Warning: This document is for the development version of zrepl. The main version is stable.

Changelog

The changelog summarizes bugfixes that are deemed relevant for users and package maintainers. Developers should consult the git commit log or GitHub issue tracker.

We use the following annotations for classifying changes:

  • [CONFIG] Change that breaks the config. As a package maintainer, make sure to warn your users about config breakage somehow.
  • [BREAK] Change that breaks interoperability or persistent state representation with previous releases. As a package maintainer, make sure to warn your users about config breakage somehow.
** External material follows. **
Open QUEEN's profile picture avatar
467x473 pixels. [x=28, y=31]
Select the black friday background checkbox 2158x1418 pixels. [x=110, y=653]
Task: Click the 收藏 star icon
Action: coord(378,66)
Note that even updating the package on both sides might not be sufficient, e.g. if persistent state needs to be migrated to a new format.
  • [MIGRATION] Migration that must be run by the user.
  • [FEATURE] Change that introduces new functionality.
  • [BUG] Change that fixes a bug, no regressions or incompatibilities expected.
  • [DOCS] Change to the documentation.
  • [MAINT] Maintenance changes.

0.4.0

  • [FEATURE] support setting zfs send / recv flags in the config (send: -wLcepbS , recv: -ox ). Config docs here and here .
  • [FEATURE] parallel replication is now configurable (disabled by default, config docs here ).
  • [FEATURE] New zrepl status UI:
    • Interactive job selection.
    • Interactively zrepl signal jobs.
    • Filter filesystems in the job view by name.
    • An approximation of the old UI is still included as –mode legacy but will be removed in a future release of zrepl.
  • [BUG] Actually use concurrency when listing zrepl abstractions & doing size estimation. These operations were accidentally made sequential in zrepl 0.3.
  • [BUG] Job hang-up during second replication attempt.
  • [BUG] Data races conditions in the dataconn rpc stack.
  • [MAINT] Update to protobuf v1.25 and grpc 1.35.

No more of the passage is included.